Material provided:
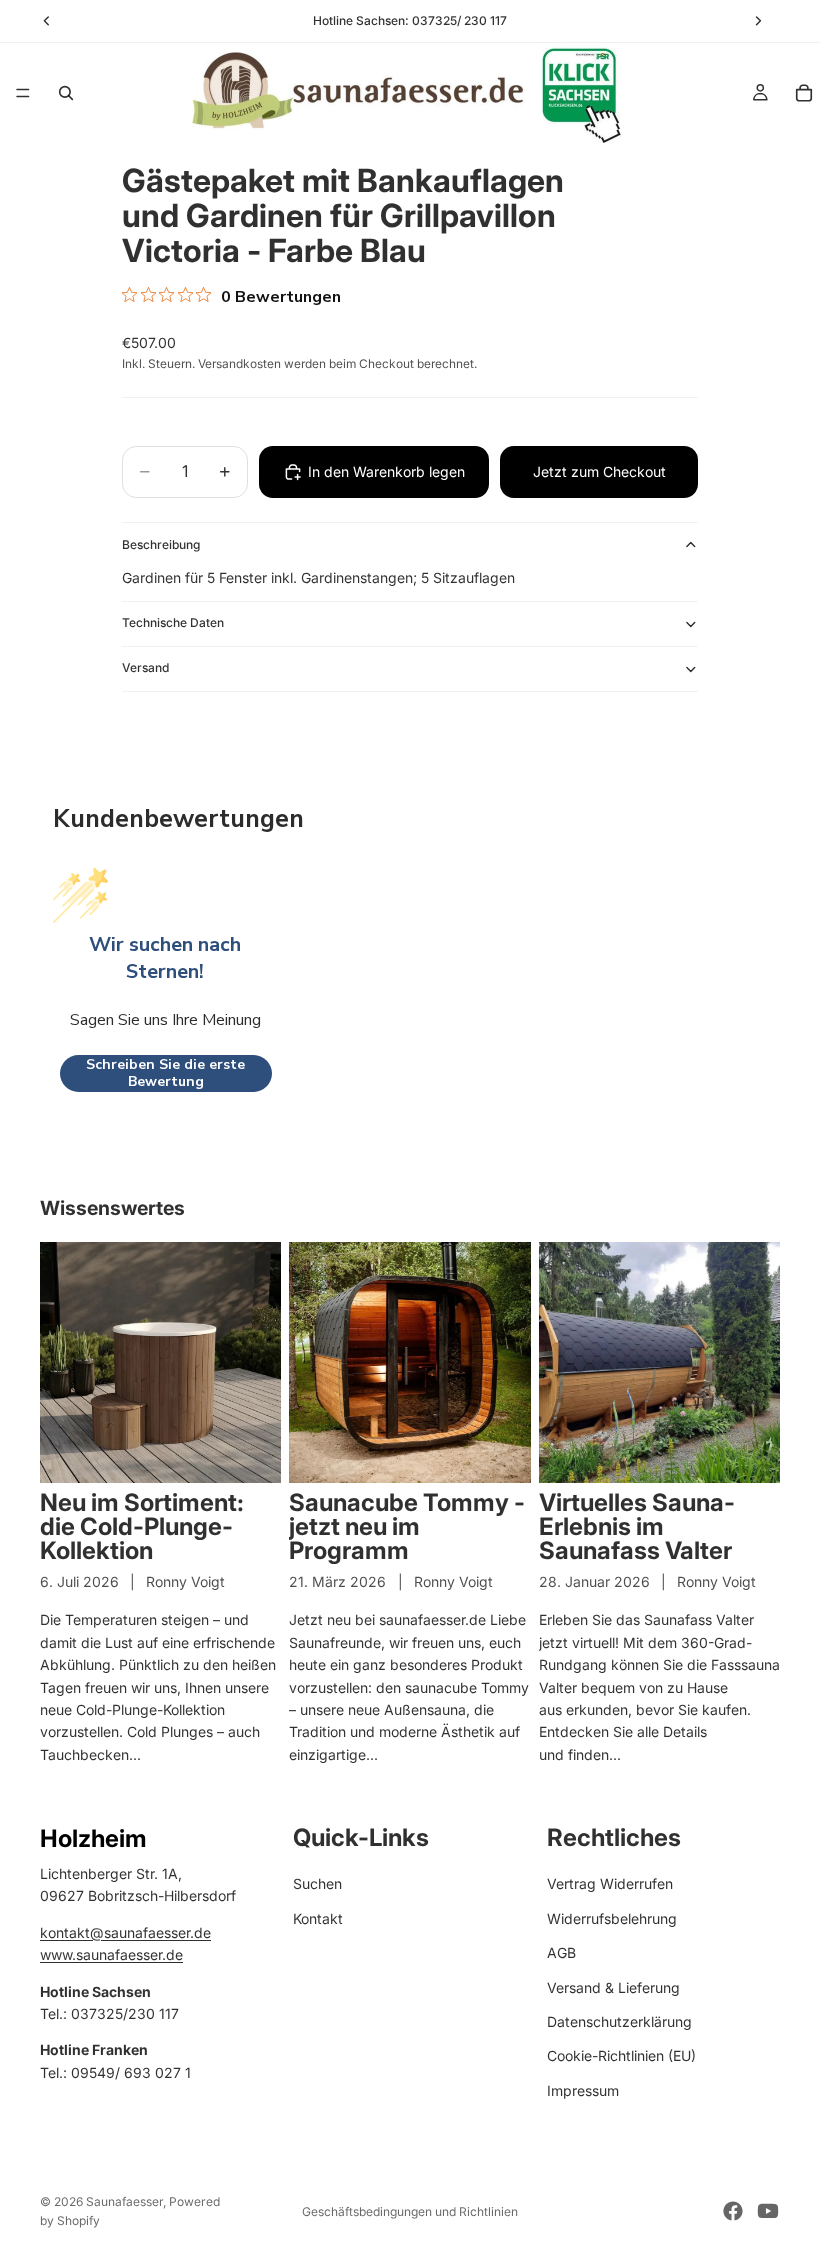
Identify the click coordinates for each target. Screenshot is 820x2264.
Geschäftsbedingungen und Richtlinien (410, 2211)
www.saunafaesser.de (111, 1954)
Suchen (317, 1883)
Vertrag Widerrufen (610, 1883)
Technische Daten (173, 622)
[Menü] (23, 93)
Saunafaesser (124, 2201)
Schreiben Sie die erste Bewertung (165, 1073)
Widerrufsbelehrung (612, 1917)
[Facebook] (733, 2211)
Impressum (583, 2089)
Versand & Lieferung (613, 1986)
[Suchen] (66, 93)
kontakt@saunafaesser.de (125, 1931)
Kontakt (318, 1917)
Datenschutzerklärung (619, 2021)
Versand (145, 667)
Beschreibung (161, 544)
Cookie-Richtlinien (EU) (621, 2055)
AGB (561, 1952)
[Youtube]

Task item:
Pull out every line from the one with "[Facebook] (733, 2211)" to the end of the listing, and output only those.

Reply:
[Facebook] (733, 2211)
Impressum (583, 2089)
Versand & Lieferung (613, 1986)
[Suchen] (66, 93)
kontakt@saunafaesser.de (125, 1931)
Kontakt (318, 1917)
Datenschutzerklärung (619, 2021)
Versand (145, 667)
Beschreibung (161, 544)
Cookie-Richtlinien (EU) (621, 2055)
AGB (561, 1952)
[Youtube]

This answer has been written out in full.